▶ **What the task requires**
Copy the material below word for word, starting at the line containing "Click the CALENDAR NAME column header" and ending after the line containing "pyautogui.click(x=469, y=176)". Leave the pictures out.
-*-
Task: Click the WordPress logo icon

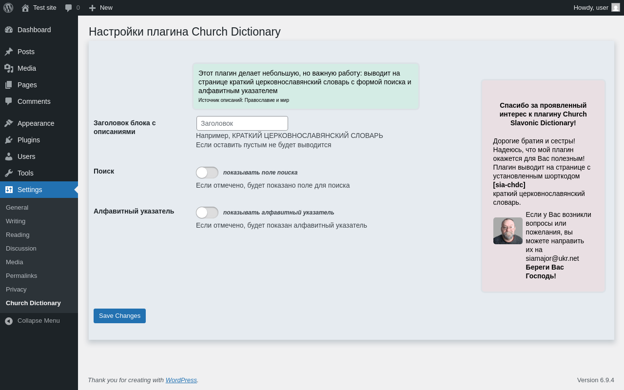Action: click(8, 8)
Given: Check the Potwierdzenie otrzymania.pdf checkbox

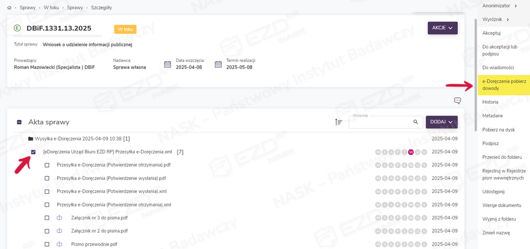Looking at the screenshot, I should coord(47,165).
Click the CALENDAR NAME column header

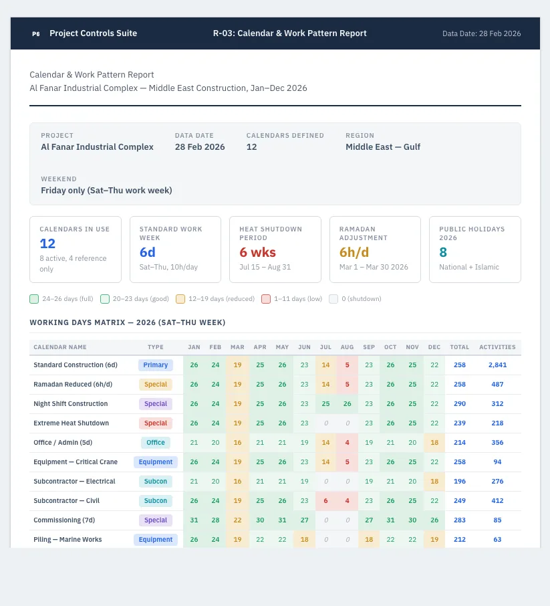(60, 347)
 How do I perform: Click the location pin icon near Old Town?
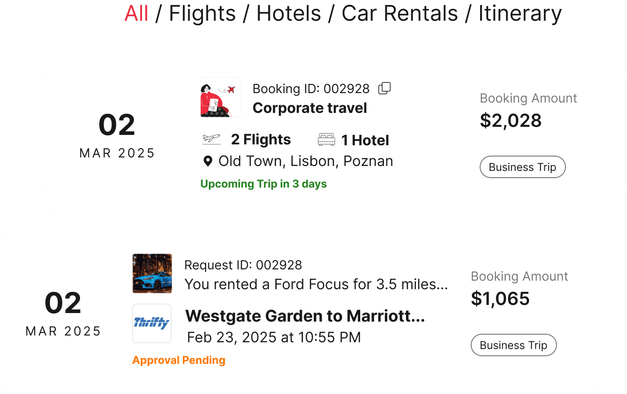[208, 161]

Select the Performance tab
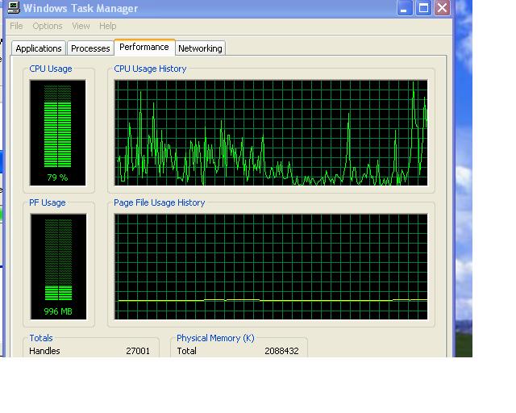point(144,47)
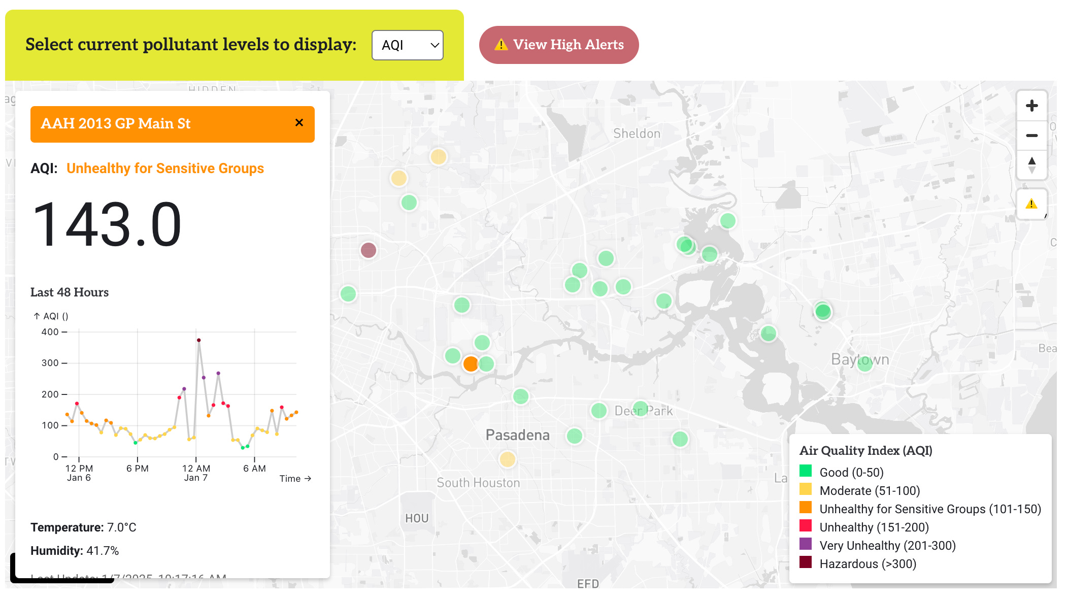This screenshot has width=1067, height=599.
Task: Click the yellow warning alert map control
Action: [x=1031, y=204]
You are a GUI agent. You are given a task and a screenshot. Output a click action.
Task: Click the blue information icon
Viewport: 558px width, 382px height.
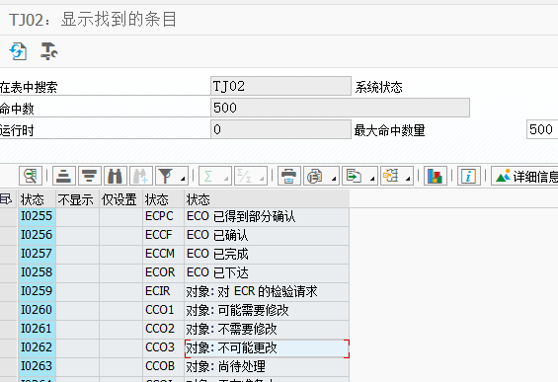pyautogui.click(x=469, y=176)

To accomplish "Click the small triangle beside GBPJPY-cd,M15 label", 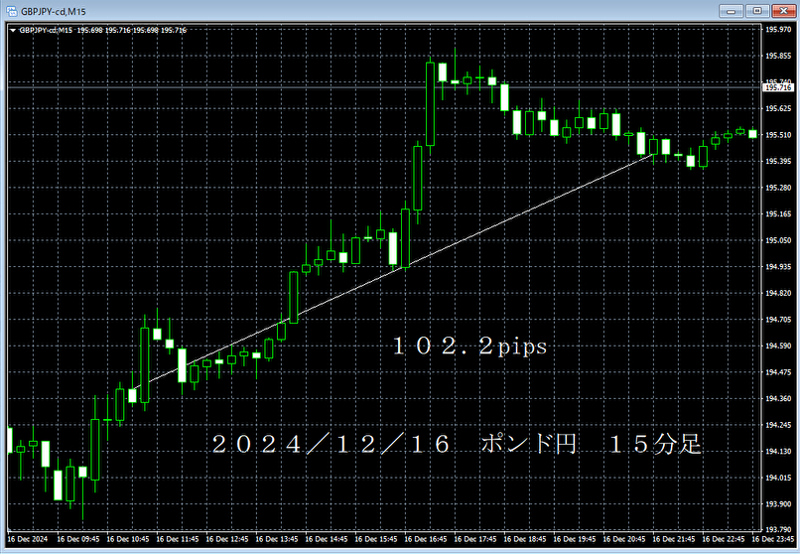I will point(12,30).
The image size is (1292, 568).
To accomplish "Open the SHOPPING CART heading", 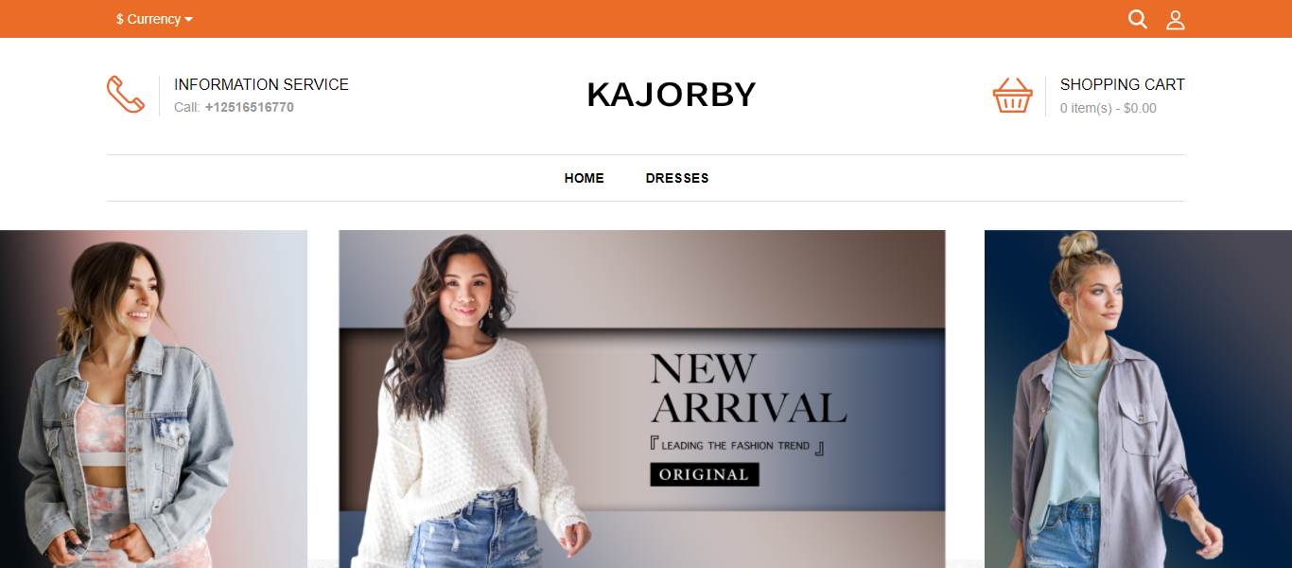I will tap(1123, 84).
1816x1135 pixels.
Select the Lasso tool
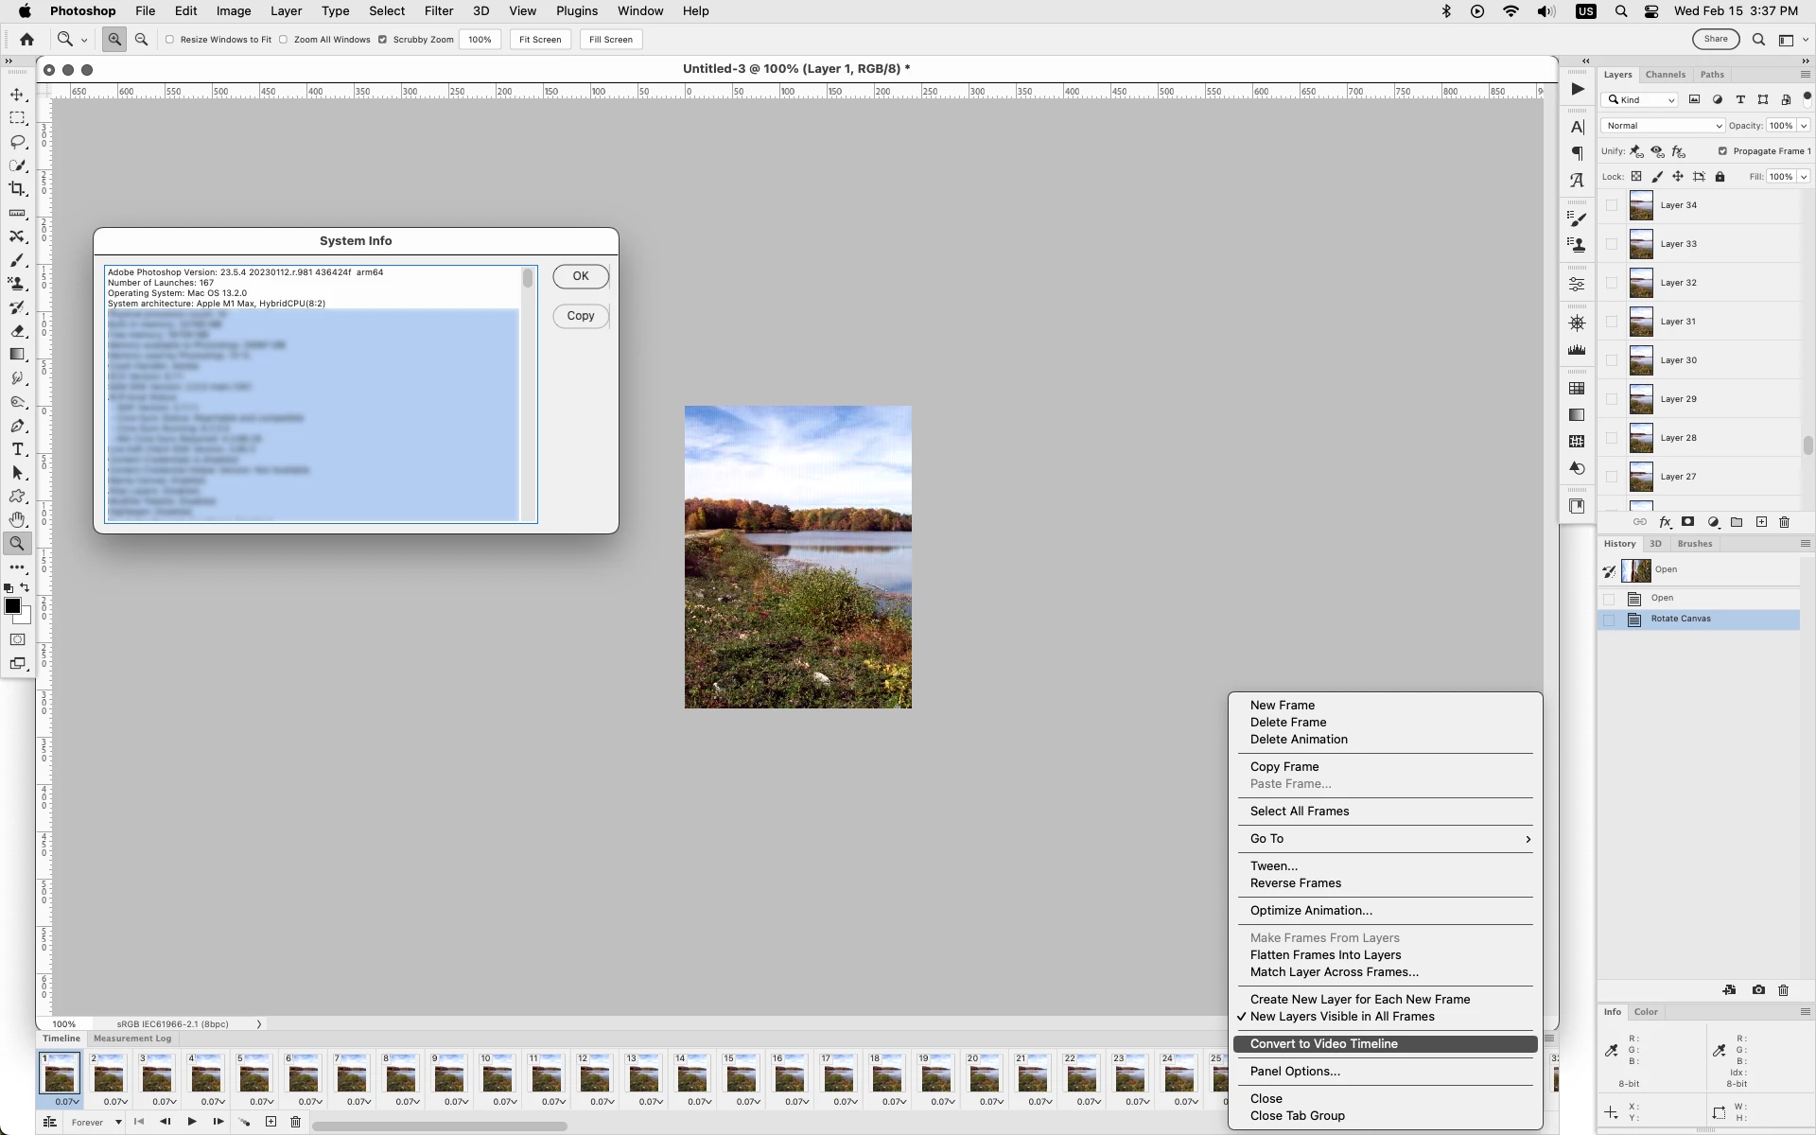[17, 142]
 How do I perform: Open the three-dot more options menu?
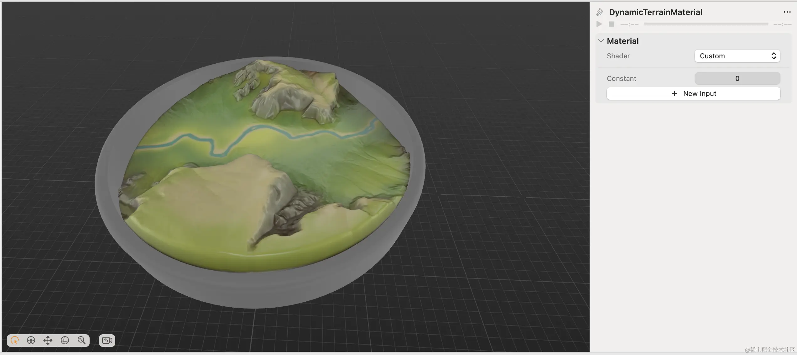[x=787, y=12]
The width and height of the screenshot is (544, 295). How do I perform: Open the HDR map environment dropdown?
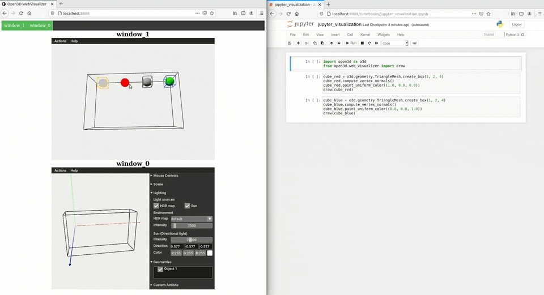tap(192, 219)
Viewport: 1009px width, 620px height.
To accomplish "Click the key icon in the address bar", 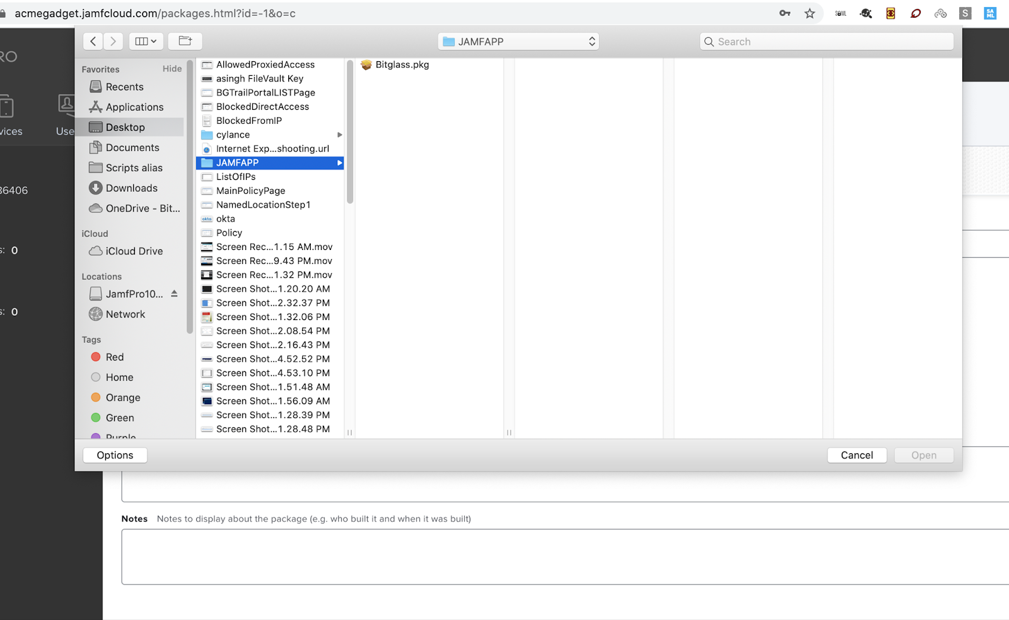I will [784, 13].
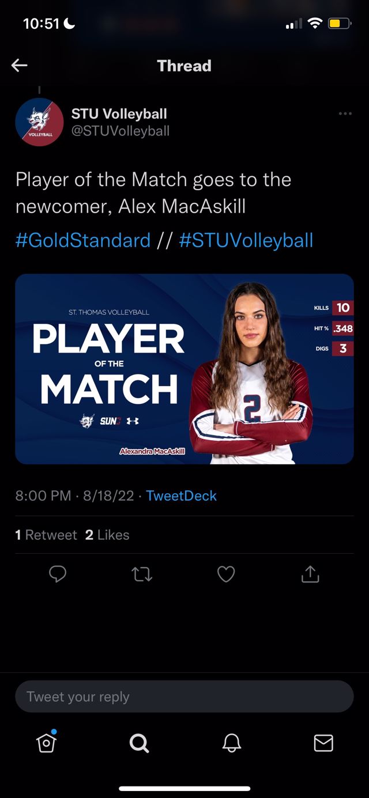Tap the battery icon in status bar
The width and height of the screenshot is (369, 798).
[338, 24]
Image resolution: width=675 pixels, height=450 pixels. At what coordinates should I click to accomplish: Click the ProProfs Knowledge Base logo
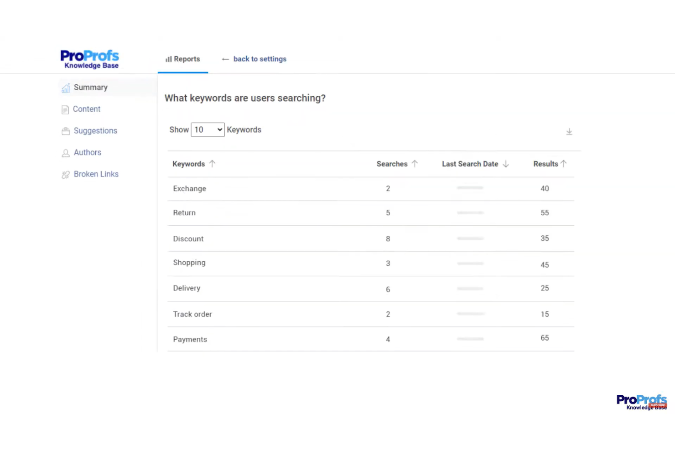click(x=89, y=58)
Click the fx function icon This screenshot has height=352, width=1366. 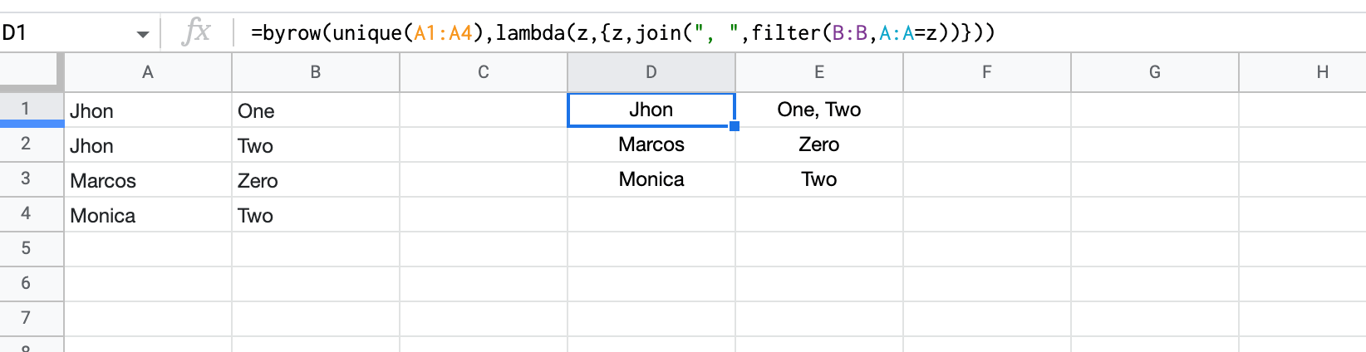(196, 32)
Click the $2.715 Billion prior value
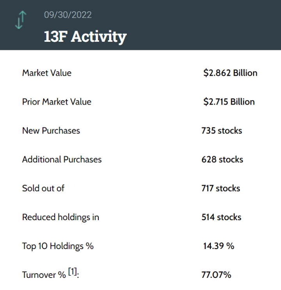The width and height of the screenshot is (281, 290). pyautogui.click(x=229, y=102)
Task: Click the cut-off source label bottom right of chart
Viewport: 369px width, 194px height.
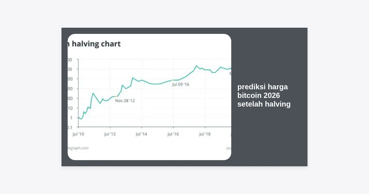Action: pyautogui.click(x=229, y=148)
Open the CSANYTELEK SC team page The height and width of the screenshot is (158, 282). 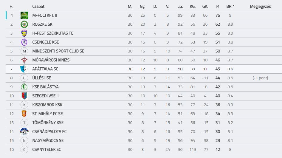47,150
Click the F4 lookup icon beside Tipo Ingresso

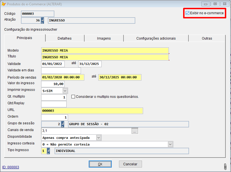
-*-
▶ **Written solution**
Click the CALENDAR NAME column header

(60, 347)
 How do I perform: Click the location pin icon near Old Town?
[208, 161]

Select the Performance tab
point(144,47)
This screenshot has width=1067, height=599.
Task: Click the yellow warning alert map control
Action: [x=1031, y=204]
You are a GUI agent. You are given a task and a screenshot. Output a click action.
Task: Click the blue information icon
Viewport: 558px width, 382px height.
pyautogui.click(x=469, y=176)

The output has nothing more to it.